>>>>>

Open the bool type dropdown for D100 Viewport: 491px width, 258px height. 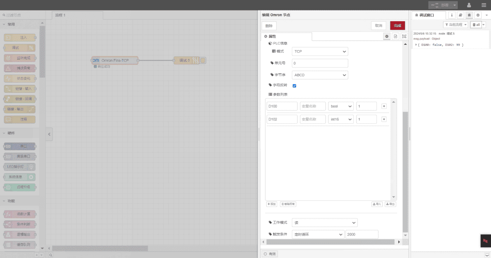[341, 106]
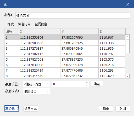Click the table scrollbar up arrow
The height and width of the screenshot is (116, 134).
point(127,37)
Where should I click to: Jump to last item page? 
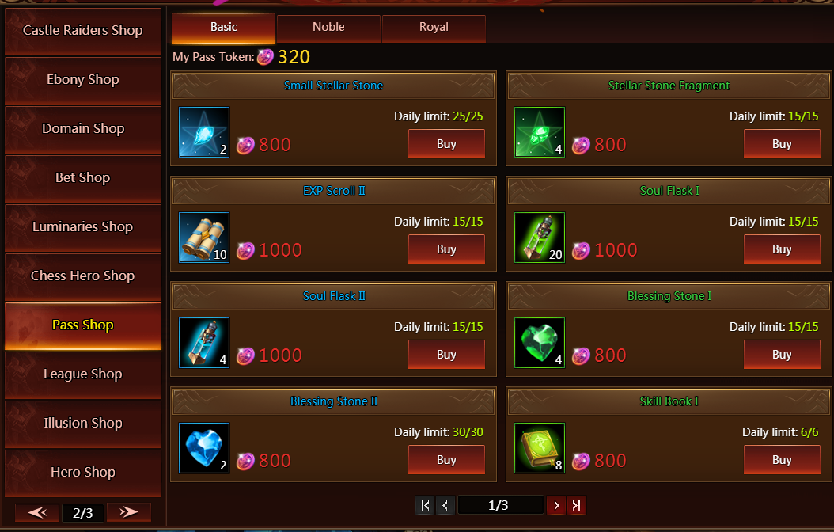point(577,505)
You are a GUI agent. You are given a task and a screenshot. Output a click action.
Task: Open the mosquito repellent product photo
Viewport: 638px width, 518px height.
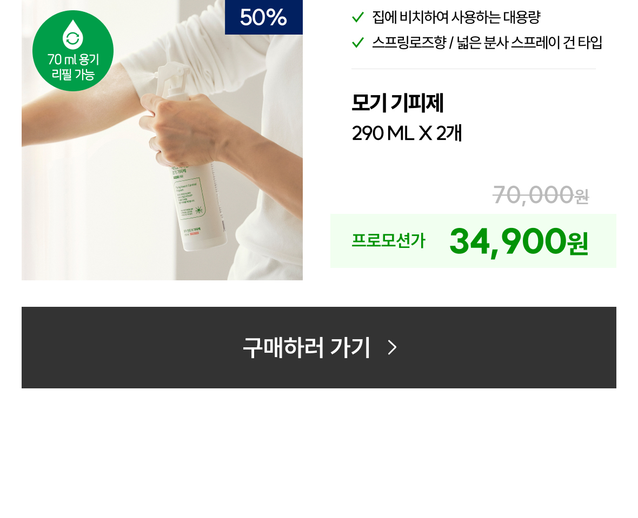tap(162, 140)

<<<<<

_Task statement_
For this exercise, output only the lines from the one bearing "Task: Open the" to the end of the material above, exactly as written, with pictures left out.

_Response area_
Task: Open the mosquito repellent product photo
Viewport: 638px width, 518px height.
tap(162, 140)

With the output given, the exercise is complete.